The Opel Legend Turns 50: A Fish Called Manta
- From marine researchers and designers: how the Opel Manta got its logo
- On the Baltic Sea coast: world premiere at appropriate location
- Big fish: Manta A and B produced over one million times
Ruesselsheim. It belongs to the Mobula genus (rays, stingrays) – the Opel Manta, probably the most fishy representative in a long line of Opel classics. This year, the coupé with the ray as logo is celebrating its 50th birthday. The Manta’s range extends from the German Baltic Sea to the American Pacific coast. Opel chief designer, George Gallion, on a secret mission, first discovered the ray from Rüsselsheim.
On a Saturday morning in 1969, Gallion boarded a plane to Paris. The American designer who worked at Opel had agreed to meet the team of French marine researcher, Jacques Cousteau.
“We had chosen the name ‘Manta’”, said Gallion, 51 years after his Paris mission. “At that time, animal names matched the zeitgeist, the Ford Mustang and Corvette Stingray were very successful in the United States.
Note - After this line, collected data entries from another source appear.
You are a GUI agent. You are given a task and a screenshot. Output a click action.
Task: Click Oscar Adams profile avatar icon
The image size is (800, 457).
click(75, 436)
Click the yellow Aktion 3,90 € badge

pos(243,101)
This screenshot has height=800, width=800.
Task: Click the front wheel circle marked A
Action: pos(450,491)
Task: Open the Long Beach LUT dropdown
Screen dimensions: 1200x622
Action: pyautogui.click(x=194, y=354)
Our Manta was also such a ‘pony car’. Now we had ten days to design a logo, but we couldn't find any suitable templates for it”,
So Gallion got on the plane and looked at Cousteau's images in the French capital. For hours. Until finally there was a shot in which a gigantic manta ray filmed from below against the bright surface. Bingo. That was it. The big catch. The Opel Manta had found its identity and from then on got the iconic chrome-plated emblem attached to the front fenders.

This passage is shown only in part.